Marrianne McBride, the council’s president and CEO, said her organization received key help from both Ash and G&G, which was the first retailer to take a chance on the council’s consumer-oriented meals. The Noble Spoon brand has grown, she said, because of tasty food and its added sweetener for consumers, namely that $2 of every meal is helping her agency feed senior citizens.
“People know this is going back to this community,” McBride said about the profits.
The council expects to make enough money off the food sales in the coming year to require the payment of both income and property taxes. Charles Lindner, the organization’s chef and director of business development, said that will represent an exciting milestone, “a nonprofit paying taxes to the government agency that supports us.”
The venture is now producing about 10,000 meals a month and Lindner forecasts annual sales to grow to about 144,000 meals next year, compared to about 15,000 a year ago.
Diving into business world
Nonprofits have long found enterprising ways to make money, whether by opening a thrift shop or by selling tickets to an arts benefit.

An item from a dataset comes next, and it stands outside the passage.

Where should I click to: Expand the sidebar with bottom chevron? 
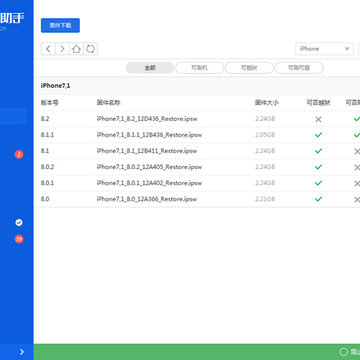click(x=22, y=352)
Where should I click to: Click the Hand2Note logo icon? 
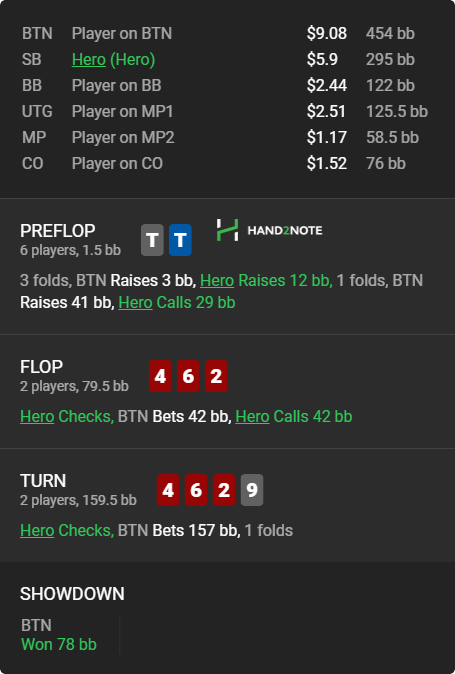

But The Noble Spoon represents a deeper dive into the business world, one in which the nonprofit’s meals are competing directly with regular food manufacturers for space on supermarket shelves and inside vending machines.
That makes the enterprise relatively uncommon today among local nonprofits and among senior food programs across the United States. But officials that represent many of the nation’s charitable groups expect other agencies will follow suit.
“This is the future,” said Jenny Bertolette, communications director with Meals on Wheels America in Alexandria, Va.
For Meals on Wheels, the change will be driven partly by a growing need, Bertolette said.
Between 2010 and 2050, the number of U.S. seniors is expected to double. It’s unlikely that government aid can keep pace, she said, meaning local food programs will have to find other sources of income to meet demand.
The Noble Spoon can be found at 29 stores and other outlets in Sonoma and Marin counties. In any week, chef Lindner and his two cooks typically make 10 of 20 possible dishes. The suggested retail price of the meals varies from $4.99 to $6.50.
What makes this enterprise possible is the $3.5 million kitchen that the Council on Aging completed in 2007. The 10,000-square-foot facility has the capacity to make upwards of 14,000 meals a day.
In addition to The Noble Spoon, the council makes about 285,000 meals a year for its senior food program, plus another 90,000 for seniors served by another agency in Marin County.
The move to better utilize the kitchen got a big boost in 2011 when the council turned for help to another longtime local chef, Josef Keller. McBride recalled Keller’s initial thoughts about Meals on Wheels: “You’re not known for good food.”
But the chef, who had run such white tablecloth restaurants as La Province and Josef’s, accepted the challenge to help. He threw out the old menu and devised a new one. He also stopped the practice of serving hot meals, which because of food regulations inevitably resulted in overcooked food. Instead, the program switched to refrigerated entrées that can be reheated.
To oversee the production of the new menu, the council turned to Lindner, who had experience not only as a chef but also in training business people to run culinary companies. He soon began experimenting with ways to bring in extra income, including catering and renting space in the kitchen to food companies.